Mediation analysis. To determine the extent of the mediation role of self-exclusion, we performed stepwise mediation analysis. The first step was to show that the association between perceived discrimination and psychological well-being was significant. When all the indirect paths in the model (β12 and γ21) were set to 0, the direct path from perceived discrimination to psychological well-being was significant and negative (β = -.44). The next step was to determine whether values of self-exclusion are predicted by perceived discrimination, and whether self-exclusion predicted psychological well-being. For this purpose, we allowed the indirect paths (β12 and γ21) to vary. Figure 2 shows that the coefficient of the direct path from perceived discrimination to psychological well-being (γ11) was greatly reduced (from -.44 to -.11). For the sake of clarity, observed variables were omitted from the figure. This step produced a significant improvement in the fit of the model, ∆χ2 (2, N = 706) = 106.37, p = .00, ∆SRMR = .12, ∆CFI = .01, suggesting that the relationship between perceived discrimination and psychological well-being was largely mediated by self-exclusion.

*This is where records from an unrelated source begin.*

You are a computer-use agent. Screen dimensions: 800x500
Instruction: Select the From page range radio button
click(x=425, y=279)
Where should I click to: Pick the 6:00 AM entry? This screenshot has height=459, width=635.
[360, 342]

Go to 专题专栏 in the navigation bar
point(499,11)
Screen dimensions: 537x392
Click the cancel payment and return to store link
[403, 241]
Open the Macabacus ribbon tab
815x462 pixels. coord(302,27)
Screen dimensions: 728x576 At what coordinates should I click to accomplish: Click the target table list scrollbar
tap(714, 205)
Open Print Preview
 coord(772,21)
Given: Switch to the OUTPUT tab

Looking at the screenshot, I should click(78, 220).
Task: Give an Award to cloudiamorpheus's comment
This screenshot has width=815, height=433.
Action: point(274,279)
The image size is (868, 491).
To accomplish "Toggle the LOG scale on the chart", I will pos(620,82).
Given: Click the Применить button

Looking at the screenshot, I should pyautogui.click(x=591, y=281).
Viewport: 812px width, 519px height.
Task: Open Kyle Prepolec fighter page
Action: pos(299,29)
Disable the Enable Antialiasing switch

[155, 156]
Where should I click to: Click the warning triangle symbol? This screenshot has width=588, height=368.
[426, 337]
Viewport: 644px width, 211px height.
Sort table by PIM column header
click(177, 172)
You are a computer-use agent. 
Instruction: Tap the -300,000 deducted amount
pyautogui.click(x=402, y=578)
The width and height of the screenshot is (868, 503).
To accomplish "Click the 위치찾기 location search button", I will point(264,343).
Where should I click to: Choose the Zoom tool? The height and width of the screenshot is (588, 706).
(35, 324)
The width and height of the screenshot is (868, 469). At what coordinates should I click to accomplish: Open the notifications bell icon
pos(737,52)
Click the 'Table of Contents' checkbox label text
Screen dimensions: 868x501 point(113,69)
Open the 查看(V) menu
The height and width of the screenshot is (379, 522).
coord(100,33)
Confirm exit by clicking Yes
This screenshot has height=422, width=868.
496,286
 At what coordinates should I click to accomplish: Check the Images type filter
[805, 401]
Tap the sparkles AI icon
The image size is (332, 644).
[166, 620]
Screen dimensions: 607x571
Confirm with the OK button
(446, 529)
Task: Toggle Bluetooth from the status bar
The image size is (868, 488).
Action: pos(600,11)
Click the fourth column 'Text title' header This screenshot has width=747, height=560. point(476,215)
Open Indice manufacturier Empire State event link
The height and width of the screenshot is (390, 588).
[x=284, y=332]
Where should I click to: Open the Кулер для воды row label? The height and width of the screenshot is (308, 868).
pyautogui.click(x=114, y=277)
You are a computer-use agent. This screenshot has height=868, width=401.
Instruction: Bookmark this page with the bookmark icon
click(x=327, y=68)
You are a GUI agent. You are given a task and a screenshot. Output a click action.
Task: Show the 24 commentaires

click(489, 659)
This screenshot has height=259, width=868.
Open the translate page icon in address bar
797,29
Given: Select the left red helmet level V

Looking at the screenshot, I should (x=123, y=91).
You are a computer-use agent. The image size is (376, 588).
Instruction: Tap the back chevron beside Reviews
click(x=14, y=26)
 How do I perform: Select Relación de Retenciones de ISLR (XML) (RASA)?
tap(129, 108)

Figure 2: Steps of mediation analysis in the total sample. 

Cluster Invariance

Next, we analyzed the goodness of fit of the model for the three clusters of participants. The results indicated that the fit of the model was good for all three groups (Table 2). The fully standardized solutions are shown in Table 3.

Invariance of the measurement model. Item-by-item verification of group differences in lambda coefficients revealed differences in having suffered insults and threats, discrimination at work, denial of healthcare services, avoiding social gatherings and intimate relationships (Table 4). The model was fairly stable with regard to psychological well-being.

Table 4: Invariance of the measurement model and the structural model in the three clusters. 

Invariance of the structural model. We found that the structural model as a whole was not invariant. Significant differences in the direct relationship between perceived discrimination and psychological well-being were observed. We also found marginal differences in the relationship between perceived discrimination and self-exclusion, as well as in the relationship between self-exclusion and psychological well-being (Table 4).

Examination of the coefficients revealed that the direct association between perceived discrimination and psychological well-being was higher in C3, but was nonsignificant in the other two groups. In C3, the influence of perceived discrimination on self-exclusion and the influence of self-exclusion on psychological well-being were lower than in the other two groups (Table 4). These results indicated that the mediating role of self-exclusion was not the same in the three clusters of participants (Figure 3). In C1 and in C2, the effects of perceived discrimination on psychological well-being were largely mediated by self-exclusion. Complete mediation of self-exclusion in these two clusters was confirmed. There was a significant improvement in the fit of the model when the mediation relationship was introduced, C1: ∆χ2(2, N = 314) = 37.83, p = .00; C2: ∆χ2 (2, N = 200) = 25.84, p = .00; and the change in chi-square was nonsignificant when only the direct association between perceived discrimination and psychological well-being was set to 0, C1: ∆χ2(1, N = 314) = 1.36, p = .24; C2: ∆χ2(1, N = 200) = 1.36, p = .25.

Figure 3: Steps in the mediation analysis for the three clusters. 

However, in C3, perceived discrimination produced effects on psychological well-being both directly and through its effect on self-exclusion (Figure 3). In this group, self-exclusion was a partial mediator of the effects of perceived discrimination on psychological well-being. In contrast to the other two groups, the improvement in the fit of the model when introducing the mediation relationship was nonsignificant, ∆χ2(2, N = 159) = 2.76, p = .25. The fit of the model also worsened significantly when the direct association between perceived discrimination and psychological well-being was set to 0, ∆χ2 (1, N = 159) = 7.61, p = .01. The total impact of perceived discrimination on well-being was highest (-.51) in the C3 group. For clarity, only the structural model is shown in Figure 3.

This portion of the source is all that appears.